§ **Task details**
Return, from the listing that follows, each line containing the word "output".

§ **Provided data**
──────────
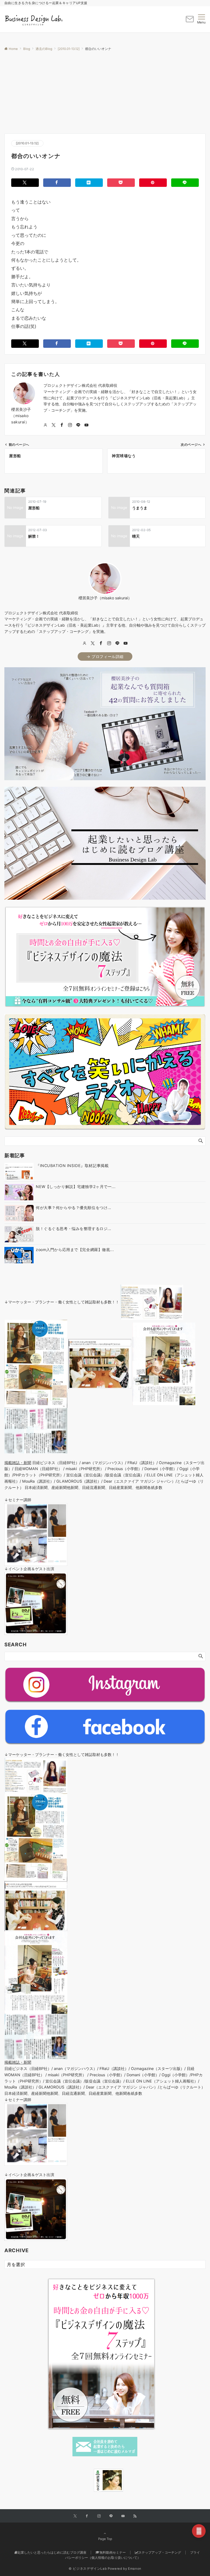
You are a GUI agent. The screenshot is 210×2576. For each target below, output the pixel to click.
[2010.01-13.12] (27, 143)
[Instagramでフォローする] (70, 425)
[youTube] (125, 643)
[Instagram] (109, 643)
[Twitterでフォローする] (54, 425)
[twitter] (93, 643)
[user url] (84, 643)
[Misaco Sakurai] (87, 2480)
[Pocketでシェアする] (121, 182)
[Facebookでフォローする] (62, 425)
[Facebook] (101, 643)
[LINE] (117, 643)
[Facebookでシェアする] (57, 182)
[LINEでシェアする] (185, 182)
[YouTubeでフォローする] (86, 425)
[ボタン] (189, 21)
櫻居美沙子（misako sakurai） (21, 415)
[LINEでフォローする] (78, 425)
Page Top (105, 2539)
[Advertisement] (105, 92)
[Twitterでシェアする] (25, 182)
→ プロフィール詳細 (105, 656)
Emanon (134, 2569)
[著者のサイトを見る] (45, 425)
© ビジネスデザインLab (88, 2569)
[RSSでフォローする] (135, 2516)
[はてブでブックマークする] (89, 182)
──────────
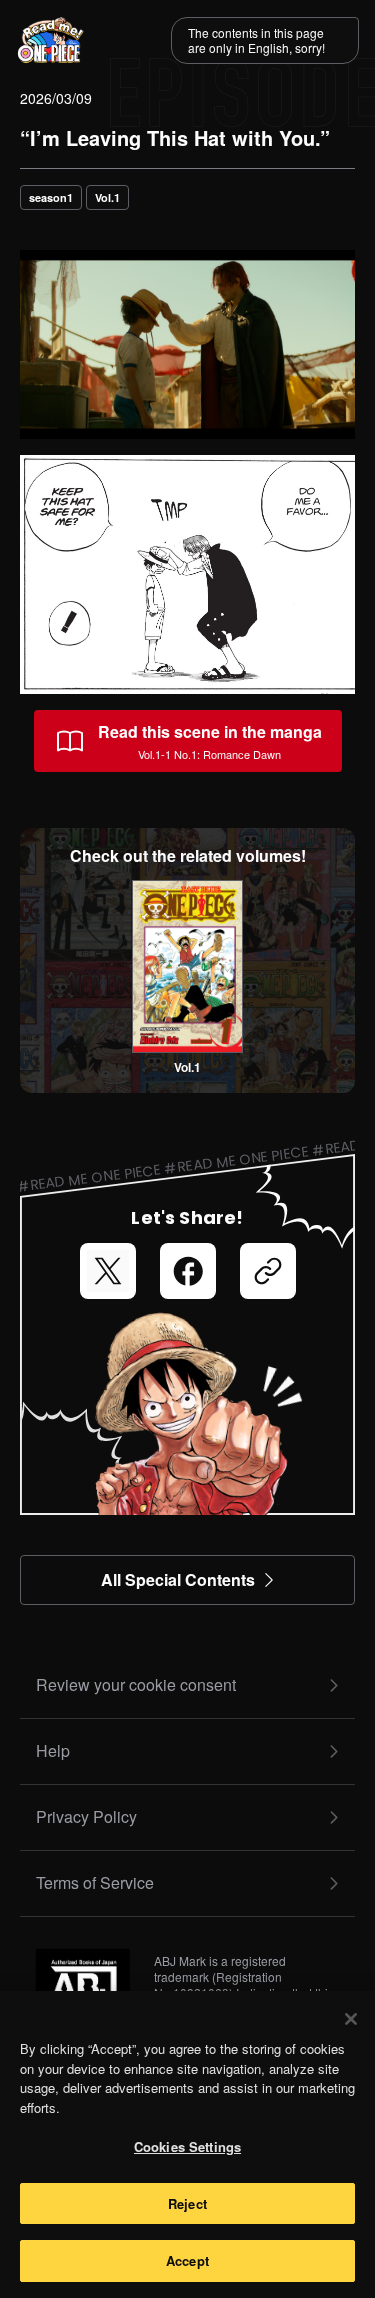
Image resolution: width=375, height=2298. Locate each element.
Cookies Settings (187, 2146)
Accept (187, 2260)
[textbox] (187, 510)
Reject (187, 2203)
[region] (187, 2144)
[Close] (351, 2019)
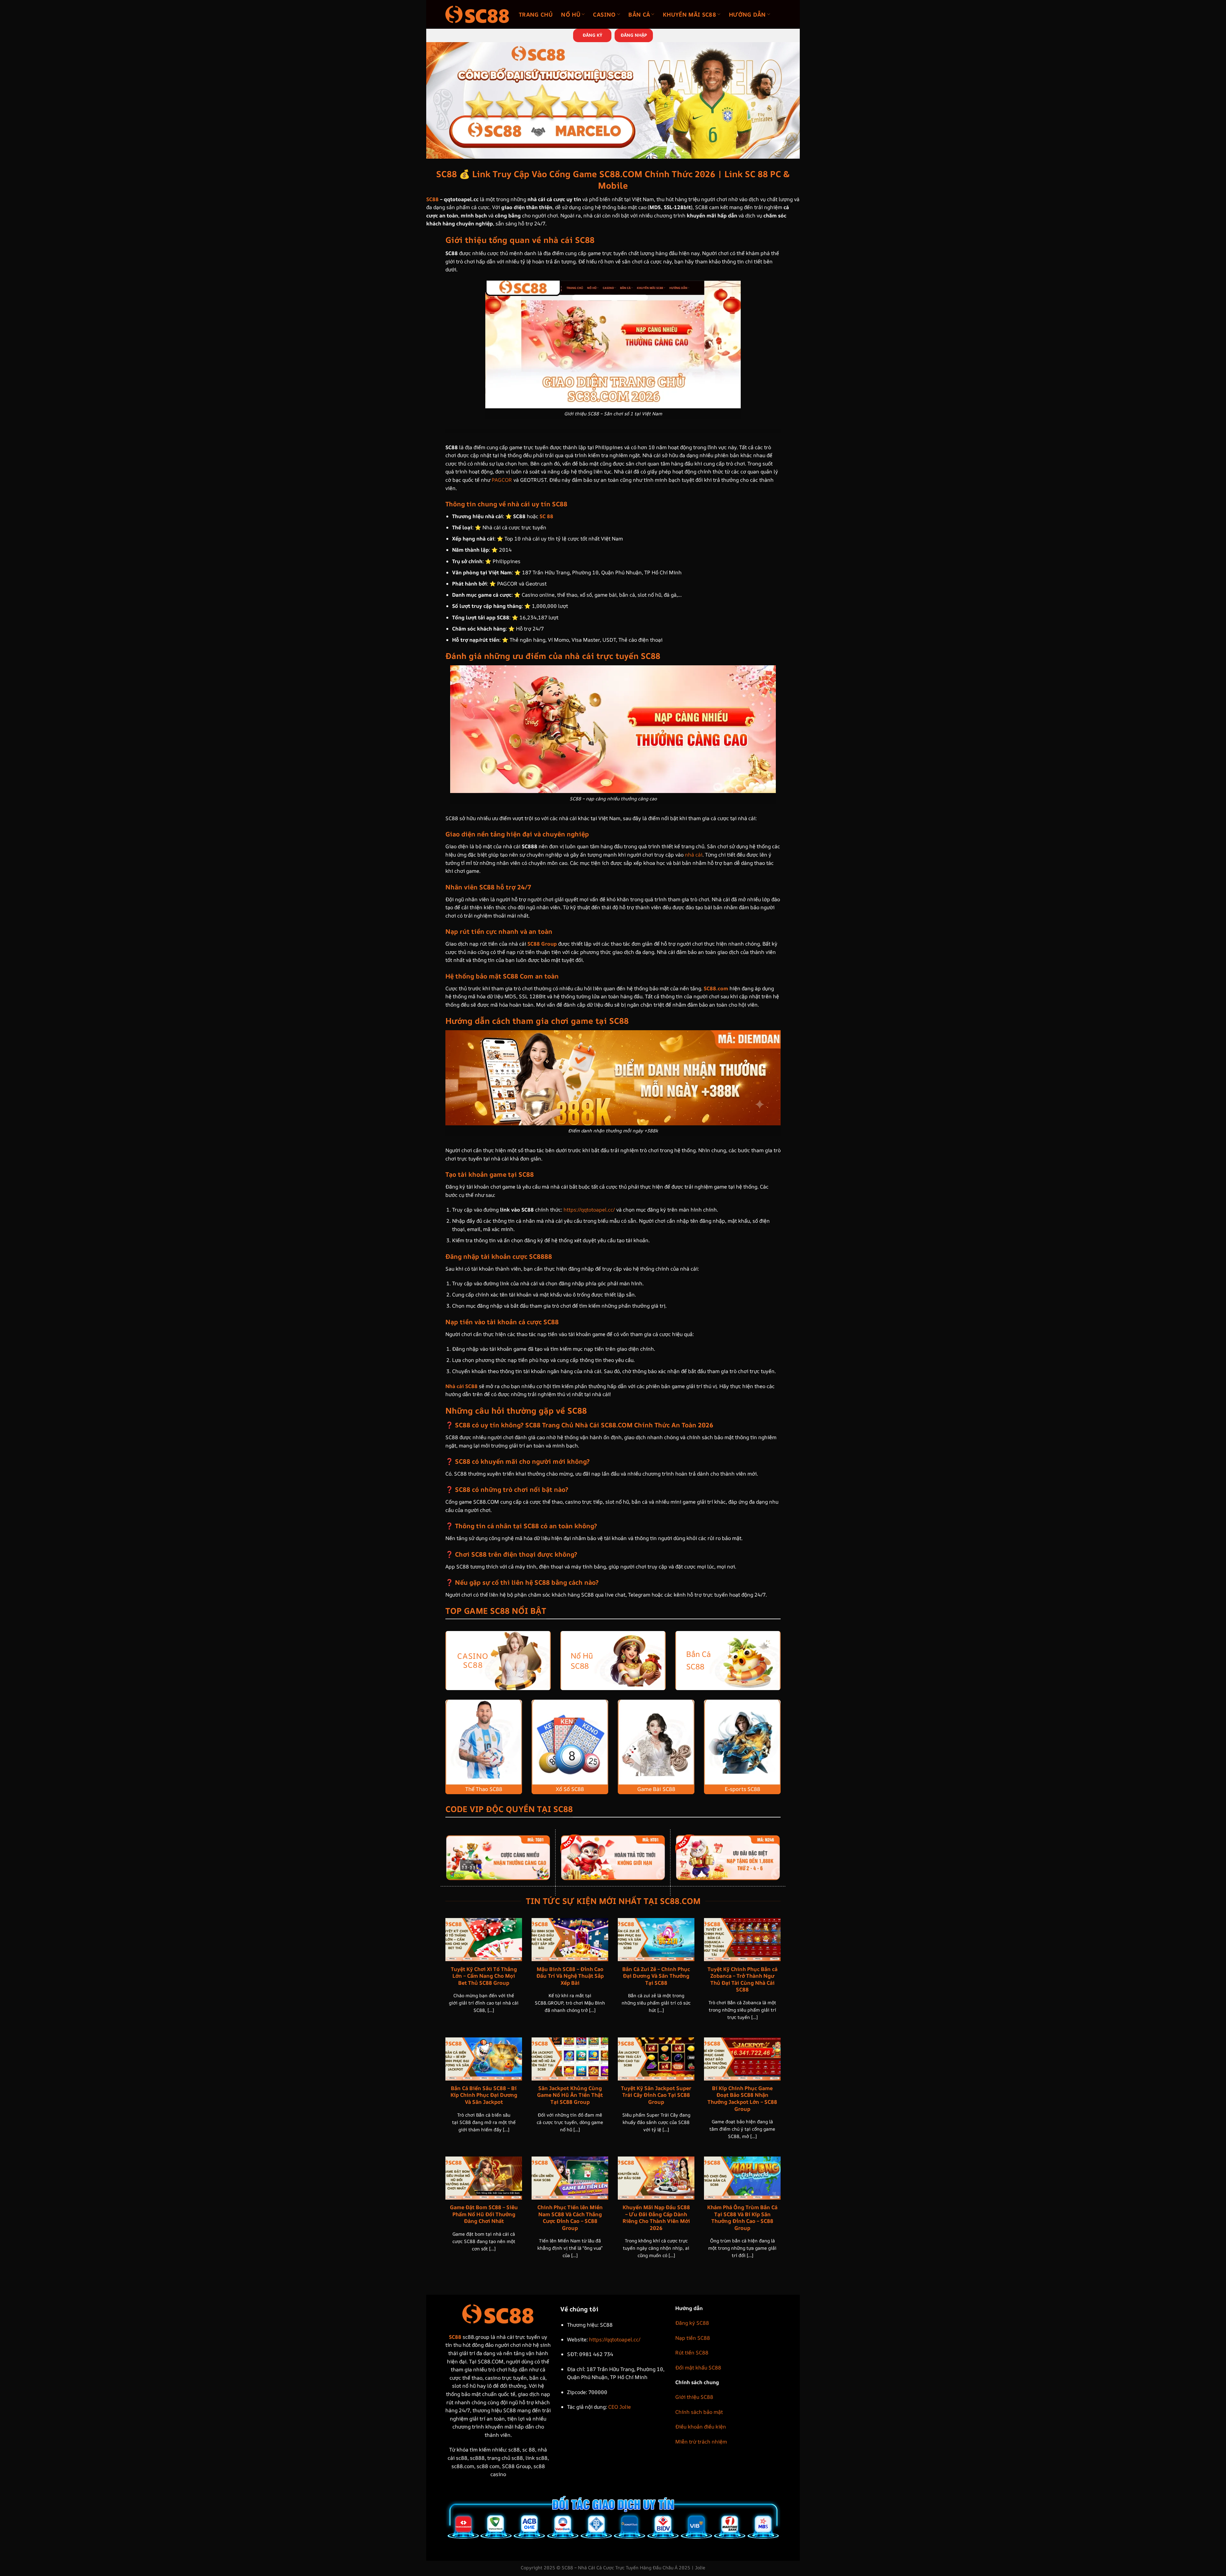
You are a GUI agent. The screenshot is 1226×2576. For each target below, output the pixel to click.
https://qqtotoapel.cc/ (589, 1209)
──────────
§ **Completed exercise**
You are a GUI agent. The screenshot is 210×2576. For each target below, output the pixel to click.
You are a GUI agent. The screenshot is 1226×2576. For each target below, output the pixel to click.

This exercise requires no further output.